** Opening RECORDS block **

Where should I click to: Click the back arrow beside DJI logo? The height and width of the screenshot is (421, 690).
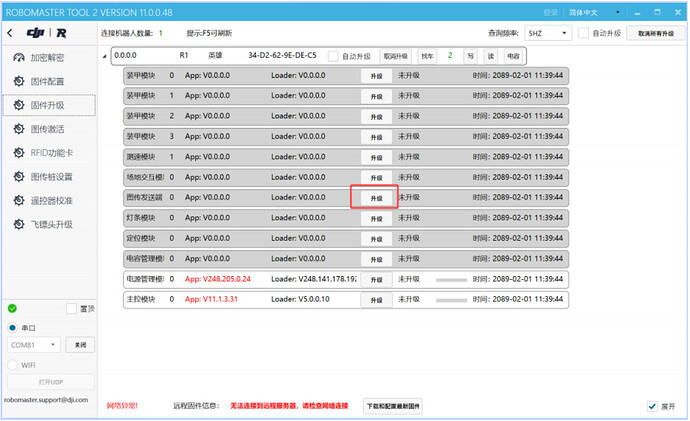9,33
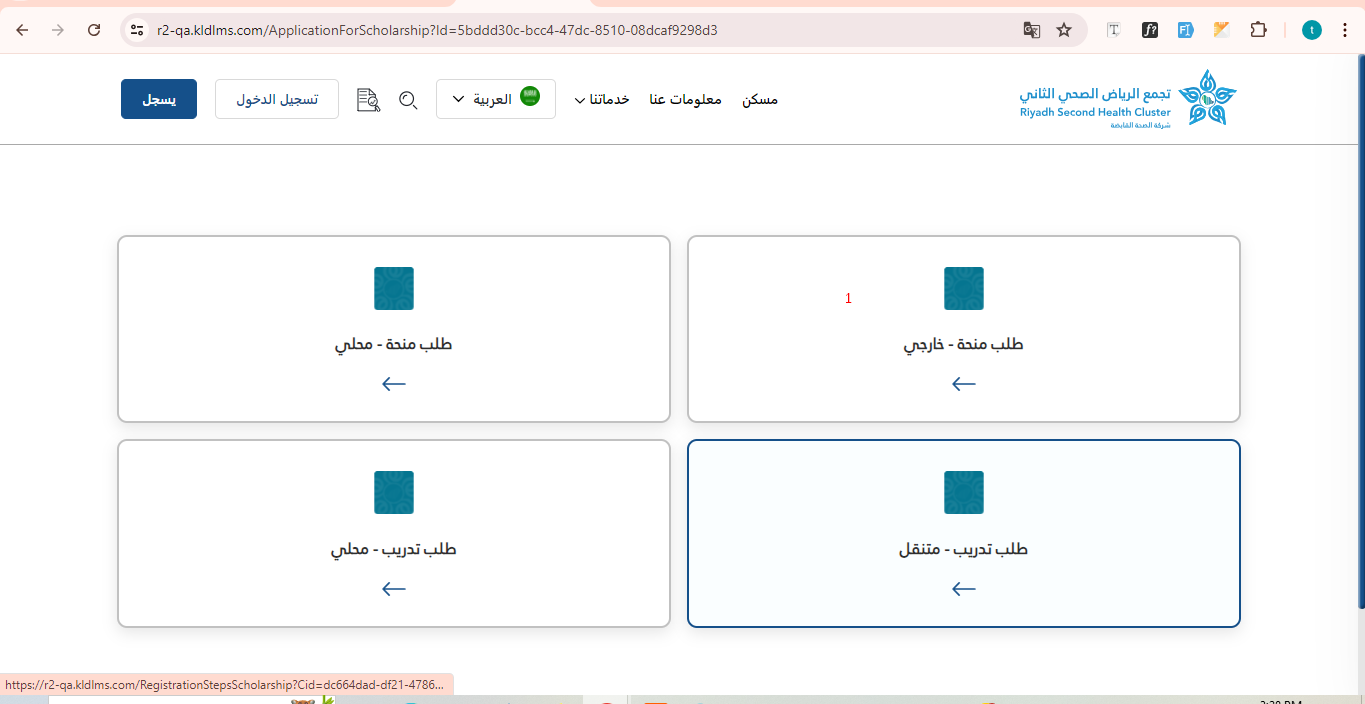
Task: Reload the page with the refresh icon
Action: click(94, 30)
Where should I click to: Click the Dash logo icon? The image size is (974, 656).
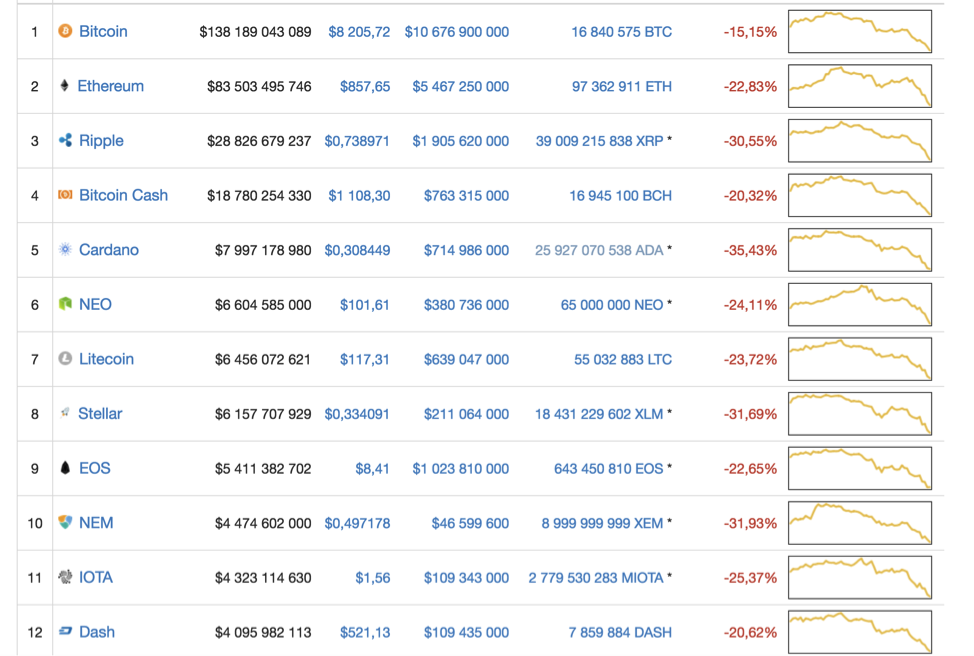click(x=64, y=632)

** Closing RECORDS block **
** Opening RECORDS block **

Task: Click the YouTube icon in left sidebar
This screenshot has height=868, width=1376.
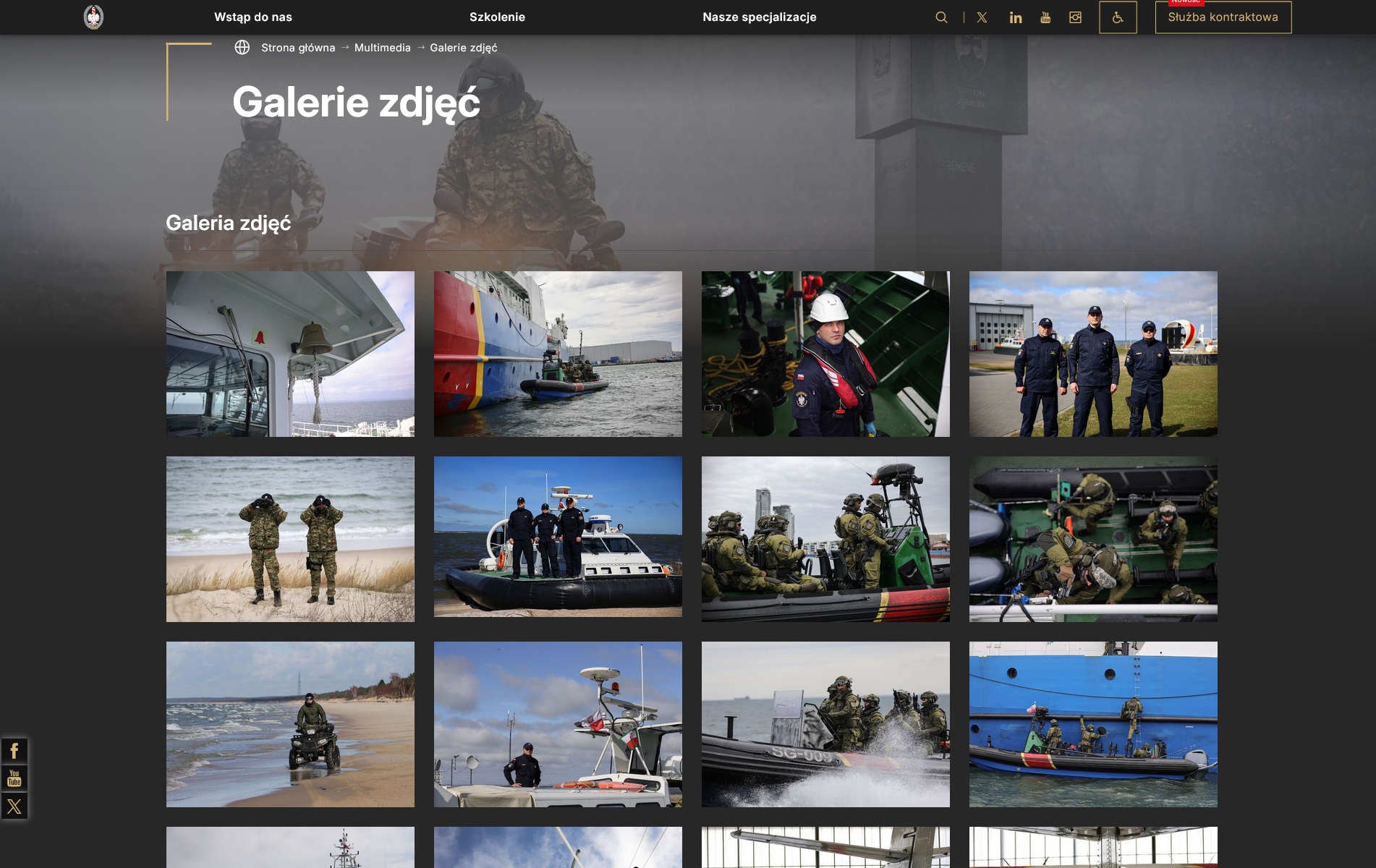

** Closing RECORDS block **

ASSIGNMENT: What is needed is an exact copy of the lines above, from the one containing "Task: Click the YouTube icon in left sidebar" through the one containing "This screenshot has height=868, width=1376.", with nothing added.

SOLVED PROBLEM:
Task: Click the YouTube icon in left sidebar
This screenshot has height=868, width=1376.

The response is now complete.